Suzanne Bukiet rappelle avec force que, pour apprivoiser le monde, une bonne connaissance des cultures différentes de la sienne est nécessaire à l’enfant et que l’édition se doit de la lui permettre.
Les médiateurs et les enfants lecteurs
Max Butlen aborde le problème des relations de l’Éducation nationale avec les bibliothèques et explique comment l’apparition et l’affirmation d’un autre modèle d’incitation et d’initiation à la lecture, initié par les bibliothécaires, vont contribuer à un changement d’attitude et poser avec force à l’institution la question du type de lecteur qu’il convient de former. Aujourd’hui, la littérature jeunesse fait partie des programmes officiels, l’Éducation nationale a pour objectif de former un lecteur capable de lire tous les types d’écrits et l’aptitude à interpréter est sollicitée dès l’âge de cinq ans. Le plaisir de lire du lecteur résulte de deux démarches complémentaires : l’adhésion au texte liée à l’identification et la compréhension de l’origine des émotions et des réflexions que le texte fait naître en lui. Les bibliothécaires et les enseignants ont à conjuguer leurs approches spécifiques et à faire découvrir ensemble les deux sources du plaisir, les deux types d’approche de la lecture.
Hélène Weiss interroge les rapports des bibliothèques et des enfants qui les fréquentent autour de trois axes : l’aménagement de l’espace, la constitution des collections et les animations.

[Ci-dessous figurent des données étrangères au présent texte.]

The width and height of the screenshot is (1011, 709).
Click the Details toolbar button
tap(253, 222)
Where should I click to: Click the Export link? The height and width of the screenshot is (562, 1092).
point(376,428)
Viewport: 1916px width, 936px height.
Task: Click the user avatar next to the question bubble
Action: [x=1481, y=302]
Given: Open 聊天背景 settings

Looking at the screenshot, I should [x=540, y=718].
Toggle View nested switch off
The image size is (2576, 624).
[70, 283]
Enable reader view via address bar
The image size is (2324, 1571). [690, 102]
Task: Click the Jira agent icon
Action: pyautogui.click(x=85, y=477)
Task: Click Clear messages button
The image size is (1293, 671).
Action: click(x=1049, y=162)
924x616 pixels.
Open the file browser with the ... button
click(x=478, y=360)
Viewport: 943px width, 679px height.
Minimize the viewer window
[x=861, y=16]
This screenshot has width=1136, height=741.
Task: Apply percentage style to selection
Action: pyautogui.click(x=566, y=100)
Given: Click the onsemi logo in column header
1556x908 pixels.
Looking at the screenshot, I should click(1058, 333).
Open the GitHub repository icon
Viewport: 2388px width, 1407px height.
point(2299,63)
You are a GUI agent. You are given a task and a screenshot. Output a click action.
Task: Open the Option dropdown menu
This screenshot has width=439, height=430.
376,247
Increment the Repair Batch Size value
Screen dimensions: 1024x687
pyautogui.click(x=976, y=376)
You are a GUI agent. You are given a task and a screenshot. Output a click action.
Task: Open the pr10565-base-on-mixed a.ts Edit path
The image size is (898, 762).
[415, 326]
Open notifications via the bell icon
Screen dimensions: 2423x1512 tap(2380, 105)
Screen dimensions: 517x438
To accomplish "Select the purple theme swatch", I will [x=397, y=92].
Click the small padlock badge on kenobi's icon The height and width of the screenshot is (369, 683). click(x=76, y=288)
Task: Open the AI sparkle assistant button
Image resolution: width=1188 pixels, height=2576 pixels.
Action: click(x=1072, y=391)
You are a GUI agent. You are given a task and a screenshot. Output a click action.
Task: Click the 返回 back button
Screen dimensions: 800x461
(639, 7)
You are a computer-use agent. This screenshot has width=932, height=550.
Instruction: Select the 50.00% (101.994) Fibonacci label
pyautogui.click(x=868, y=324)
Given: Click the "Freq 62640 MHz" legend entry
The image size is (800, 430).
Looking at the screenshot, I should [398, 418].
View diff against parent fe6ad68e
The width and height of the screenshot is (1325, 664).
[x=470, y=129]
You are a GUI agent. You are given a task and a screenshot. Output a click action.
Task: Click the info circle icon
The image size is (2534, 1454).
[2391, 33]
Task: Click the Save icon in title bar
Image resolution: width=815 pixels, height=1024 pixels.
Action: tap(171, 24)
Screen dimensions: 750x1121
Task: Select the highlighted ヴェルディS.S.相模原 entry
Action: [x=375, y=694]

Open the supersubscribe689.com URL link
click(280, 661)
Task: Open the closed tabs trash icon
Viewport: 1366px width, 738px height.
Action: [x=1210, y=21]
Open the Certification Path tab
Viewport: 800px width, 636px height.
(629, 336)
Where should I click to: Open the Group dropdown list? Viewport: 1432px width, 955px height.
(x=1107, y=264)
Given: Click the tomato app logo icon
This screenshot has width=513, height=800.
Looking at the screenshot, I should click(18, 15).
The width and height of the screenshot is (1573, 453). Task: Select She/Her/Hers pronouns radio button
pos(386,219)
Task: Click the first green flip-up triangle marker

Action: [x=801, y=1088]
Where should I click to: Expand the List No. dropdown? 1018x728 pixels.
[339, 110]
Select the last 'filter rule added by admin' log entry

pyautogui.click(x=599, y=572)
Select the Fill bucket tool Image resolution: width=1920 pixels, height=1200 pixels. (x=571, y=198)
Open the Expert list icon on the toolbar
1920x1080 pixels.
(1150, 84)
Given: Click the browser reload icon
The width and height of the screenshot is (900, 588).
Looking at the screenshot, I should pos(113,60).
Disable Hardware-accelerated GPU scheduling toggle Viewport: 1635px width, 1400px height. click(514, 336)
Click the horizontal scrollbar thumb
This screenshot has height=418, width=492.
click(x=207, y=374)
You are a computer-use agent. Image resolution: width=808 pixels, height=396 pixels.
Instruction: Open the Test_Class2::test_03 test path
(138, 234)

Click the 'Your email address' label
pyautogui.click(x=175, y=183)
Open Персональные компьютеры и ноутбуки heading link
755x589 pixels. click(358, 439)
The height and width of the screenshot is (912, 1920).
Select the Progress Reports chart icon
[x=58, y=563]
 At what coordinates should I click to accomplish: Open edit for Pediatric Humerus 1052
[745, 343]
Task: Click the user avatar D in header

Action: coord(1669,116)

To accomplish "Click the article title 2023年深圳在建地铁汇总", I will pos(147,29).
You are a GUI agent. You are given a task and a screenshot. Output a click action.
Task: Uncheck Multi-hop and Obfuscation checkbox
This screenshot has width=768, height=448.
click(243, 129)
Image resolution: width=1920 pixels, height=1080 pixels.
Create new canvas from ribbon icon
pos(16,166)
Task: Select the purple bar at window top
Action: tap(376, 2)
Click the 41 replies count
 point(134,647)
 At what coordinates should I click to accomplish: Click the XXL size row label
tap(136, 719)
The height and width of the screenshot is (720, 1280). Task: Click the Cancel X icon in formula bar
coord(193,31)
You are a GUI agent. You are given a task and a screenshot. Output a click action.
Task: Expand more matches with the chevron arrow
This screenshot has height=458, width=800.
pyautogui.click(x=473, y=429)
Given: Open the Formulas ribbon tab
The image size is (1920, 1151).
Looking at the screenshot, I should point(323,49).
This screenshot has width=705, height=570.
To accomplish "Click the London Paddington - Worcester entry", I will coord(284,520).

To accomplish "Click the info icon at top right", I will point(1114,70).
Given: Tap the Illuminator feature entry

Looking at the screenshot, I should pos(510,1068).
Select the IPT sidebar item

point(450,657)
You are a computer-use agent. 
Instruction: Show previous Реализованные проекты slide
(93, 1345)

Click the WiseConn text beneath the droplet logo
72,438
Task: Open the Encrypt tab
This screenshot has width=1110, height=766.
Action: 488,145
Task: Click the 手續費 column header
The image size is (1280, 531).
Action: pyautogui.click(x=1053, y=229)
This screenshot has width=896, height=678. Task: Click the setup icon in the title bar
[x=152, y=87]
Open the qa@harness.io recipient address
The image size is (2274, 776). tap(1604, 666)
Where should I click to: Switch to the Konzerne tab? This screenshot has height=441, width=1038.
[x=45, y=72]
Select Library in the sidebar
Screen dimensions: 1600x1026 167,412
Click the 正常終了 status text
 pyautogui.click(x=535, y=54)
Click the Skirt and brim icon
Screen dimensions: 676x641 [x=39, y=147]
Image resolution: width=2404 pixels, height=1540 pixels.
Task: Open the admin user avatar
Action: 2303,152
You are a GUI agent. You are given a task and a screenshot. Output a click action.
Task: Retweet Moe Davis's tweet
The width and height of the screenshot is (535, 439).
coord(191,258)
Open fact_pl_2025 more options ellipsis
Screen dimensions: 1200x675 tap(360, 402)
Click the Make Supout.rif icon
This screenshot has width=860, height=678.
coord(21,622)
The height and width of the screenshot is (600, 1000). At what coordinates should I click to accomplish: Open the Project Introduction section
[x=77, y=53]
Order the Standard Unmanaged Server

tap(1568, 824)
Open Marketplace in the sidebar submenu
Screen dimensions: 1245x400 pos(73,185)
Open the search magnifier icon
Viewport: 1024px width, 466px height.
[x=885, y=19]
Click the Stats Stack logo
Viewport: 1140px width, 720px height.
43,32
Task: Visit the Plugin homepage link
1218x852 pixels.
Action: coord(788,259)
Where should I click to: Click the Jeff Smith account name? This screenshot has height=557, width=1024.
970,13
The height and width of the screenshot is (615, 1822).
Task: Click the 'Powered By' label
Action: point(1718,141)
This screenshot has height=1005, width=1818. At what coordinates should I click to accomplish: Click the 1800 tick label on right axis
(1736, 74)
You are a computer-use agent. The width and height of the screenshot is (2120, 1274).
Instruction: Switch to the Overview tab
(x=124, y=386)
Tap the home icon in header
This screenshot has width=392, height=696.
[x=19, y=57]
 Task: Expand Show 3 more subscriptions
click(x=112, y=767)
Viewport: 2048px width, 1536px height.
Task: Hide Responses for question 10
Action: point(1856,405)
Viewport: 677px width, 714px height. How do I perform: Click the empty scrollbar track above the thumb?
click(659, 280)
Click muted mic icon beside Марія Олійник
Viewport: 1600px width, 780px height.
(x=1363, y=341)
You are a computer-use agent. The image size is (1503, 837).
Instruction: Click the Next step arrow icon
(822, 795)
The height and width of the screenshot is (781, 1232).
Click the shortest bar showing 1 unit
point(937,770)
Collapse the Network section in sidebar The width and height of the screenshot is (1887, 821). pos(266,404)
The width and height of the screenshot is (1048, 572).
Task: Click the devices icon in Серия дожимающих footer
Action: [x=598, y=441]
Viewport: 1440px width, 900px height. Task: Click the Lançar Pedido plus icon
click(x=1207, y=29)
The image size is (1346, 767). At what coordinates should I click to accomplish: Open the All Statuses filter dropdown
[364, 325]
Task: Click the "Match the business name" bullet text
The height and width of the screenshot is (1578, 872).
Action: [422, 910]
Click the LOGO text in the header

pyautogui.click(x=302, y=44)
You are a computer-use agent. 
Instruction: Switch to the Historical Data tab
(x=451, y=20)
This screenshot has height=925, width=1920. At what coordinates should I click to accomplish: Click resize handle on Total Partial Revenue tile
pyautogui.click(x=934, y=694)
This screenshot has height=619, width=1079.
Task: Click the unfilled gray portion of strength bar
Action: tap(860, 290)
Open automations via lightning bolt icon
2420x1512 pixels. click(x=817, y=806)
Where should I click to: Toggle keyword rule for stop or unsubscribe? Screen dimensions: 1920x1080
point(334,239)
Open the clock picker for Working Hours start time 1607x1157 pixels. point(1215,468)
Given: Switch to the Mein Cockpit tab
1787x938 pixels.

Elle pointe des problèmes qui devraient aider les bibliothécaires à faire évoluer leurs pratiques.
Au cours d’une table ronde autour de Véronique Soulé, Geneviève Patte relève qu’il n’y a pas beaucoup d’écrits sur l’accueil que les enfants réservent aux livres et Claire Boniface met le doigt sur l’absence de formalisation des pratiques d’animations en bibliothèque.
La promotion du livre de jeunesse auprès des jeunes
Claude Poissenot, sociologue, interroge les pratiques et les représentations des spécialistes du monde du livre jeunesse, traquant des idées toutes faites sur l’illettrisme, sur la place privilégiée de la fiction, sur l’évidence du plaisir de lire. Derrière la réelle mobilisation des médiateurs se profile la défense d’une conception de l’enfance et, au-delà, de la vie sociale.
L’enfant comme « identité personnelle qu’il s’agit de révéler » est une conception en vigueur dans les classes sociales moyennes et supérieures ; pour une partie importante des classes populaires, l’individu est moins considéré pour lui-même que dans les collectifs qui l’entourent. -Geneviève Bordet, documentaliste, pose la lecture comme une partie fondamentale du pacte scolaire obligatoire car, à travers la lecture, on ne propose pas aux élèves des quartiers populaires de partager un plaisir de lecture mais d’entrer dans un autre monde social et culturel.
La multiplication des rencontres avec les écrivains demande que l’on s’interroge sur cette pratique. Pour Moka, ces rencontres sont la plupart du temps des moments forts et émouvants. Bernard Friot pense qu’elles doivent s’inscrire dans un projet plus large pour transmettre la culture du livre (choisir des livres, en échanger, en parler, rencontrer ceux qui participent à la création de l’objet livre).
Ce livre donne envie de redécouvrir ou de découvrir les albums et les romans importants de ces quarante dernières années car, comme le dit Claude Hubert-Ganiayre, il est intéressant de repérer les œuvres qui ont résisté au temps et aux modes. Entendons cependant l’avertissement d’Isabelle Nières-Chevrel : « Écrivains encore un effort, trop de textes ne sont pas écrits. » Elle nous dit aussi que le travail scientifique des chercheurs donne de vrais repères pour mesurer les évolutions et pour penser avec un peu de pertinence le présent : tenons en compte dans notre travail de médiation.